* _Records supplied_
────────────────
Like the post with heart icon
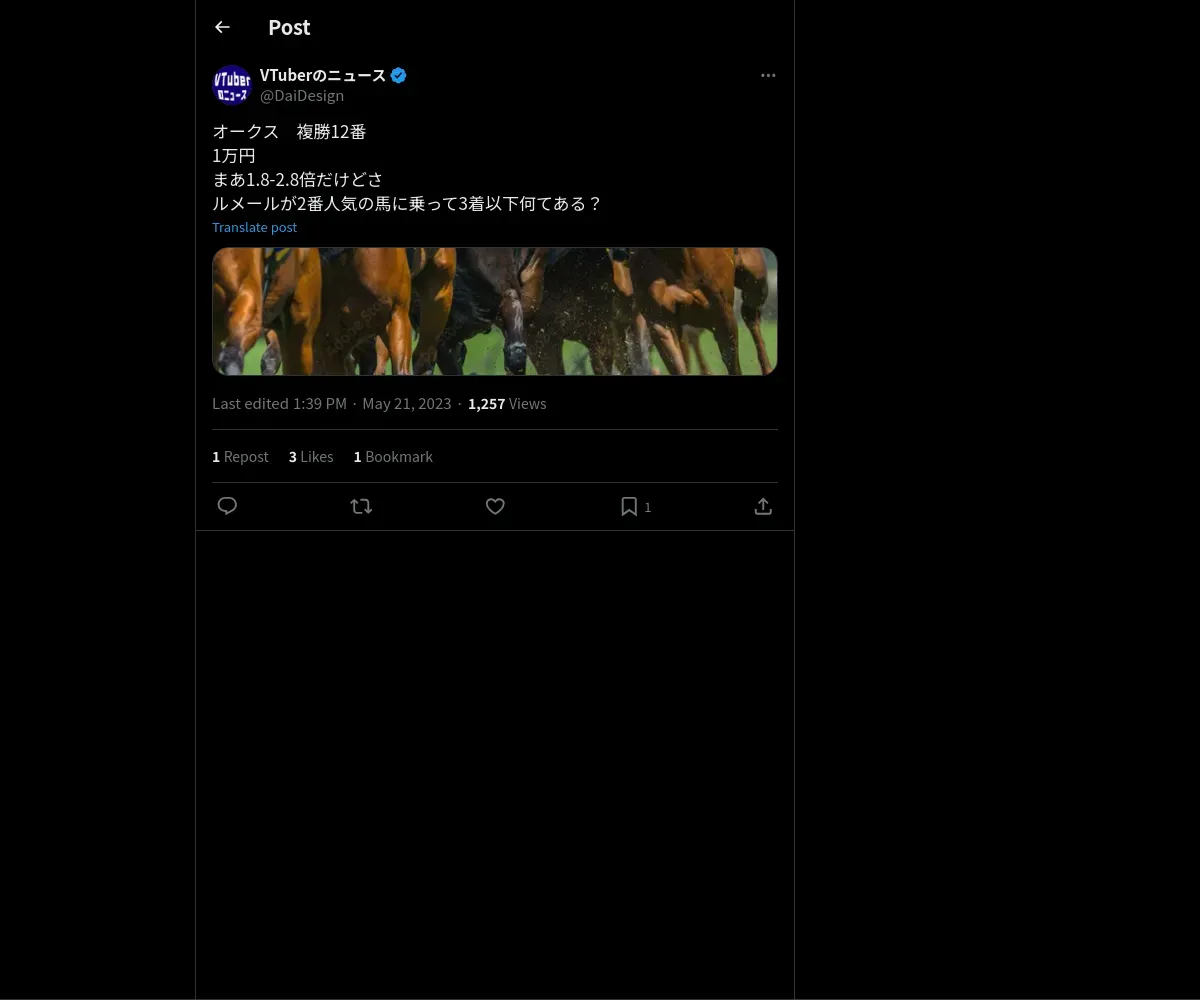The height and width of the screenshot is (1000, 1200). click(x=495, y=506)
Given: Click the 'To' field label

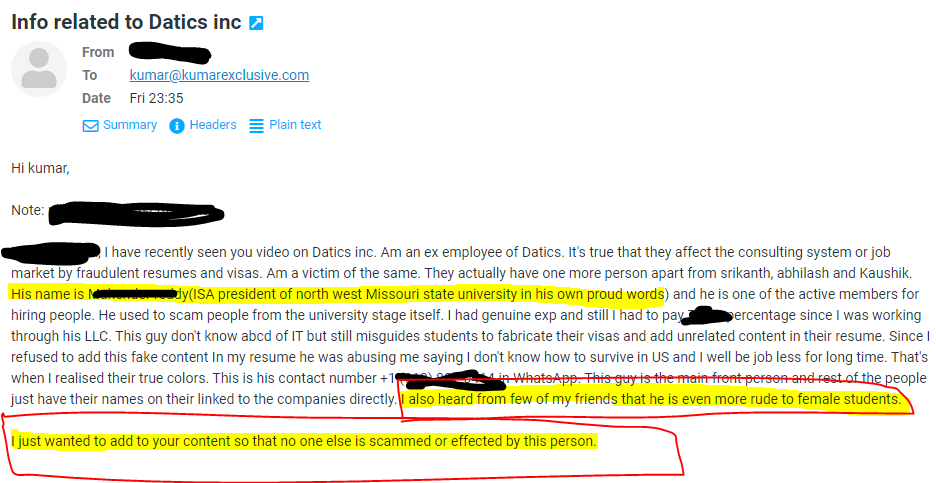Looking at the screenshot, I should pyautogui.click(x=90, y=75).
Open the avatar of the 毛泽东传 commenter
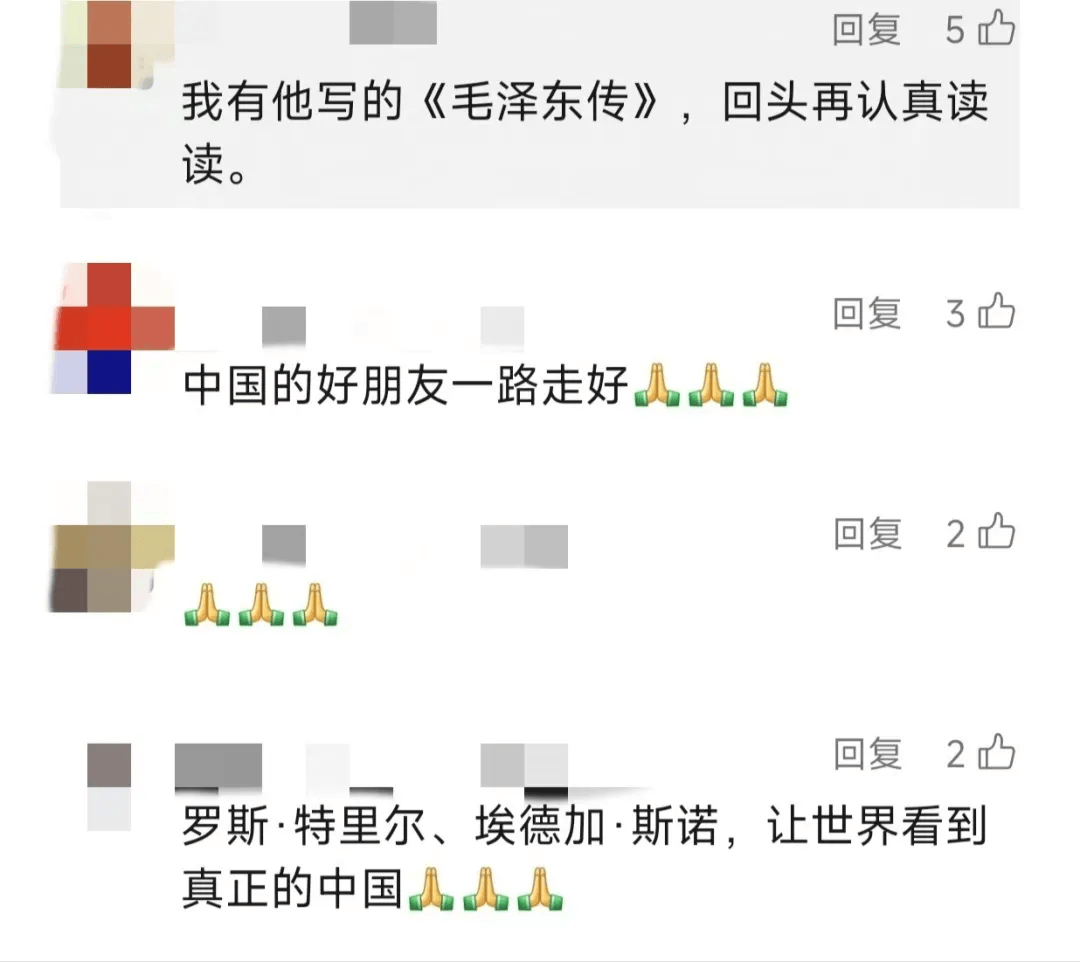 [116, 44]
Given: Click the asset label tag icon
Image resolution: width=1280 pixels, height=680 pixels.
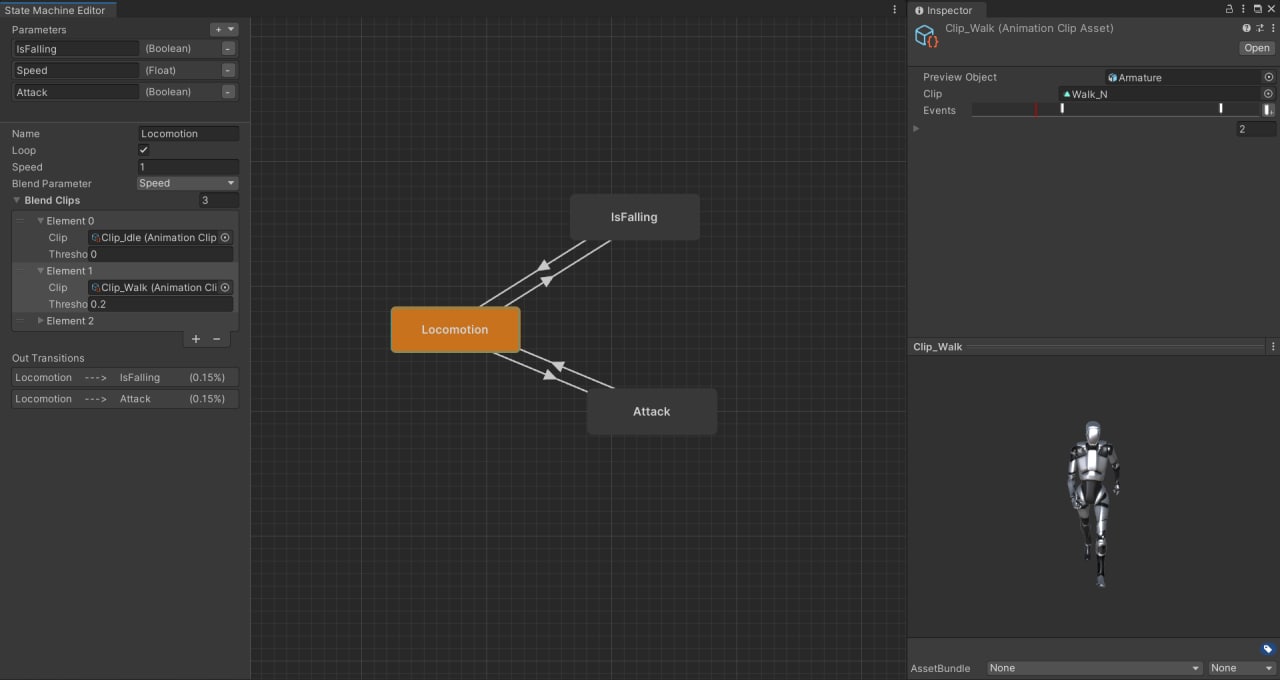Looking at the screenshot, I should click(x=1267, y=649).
────────────────
* _What to do_
Pictures aside, print every line of the material exactly.

* _Reply_
Like the post with heart icon
The height and width of the screenshot is (1000, 1200). click(x=495, y=506)
Given: Click the 'To' field label

Looking at the screenshot, I should pyautogui.click(x=90, y=75).
Open the avatar of the 毛泽东传 commenter
 [116, 44]
Given: Click the asset label tag icon
Image resolution: width=1280 pixels, height=680 pixels.
Looking at the screenshot, I should click(x=1267, y=649).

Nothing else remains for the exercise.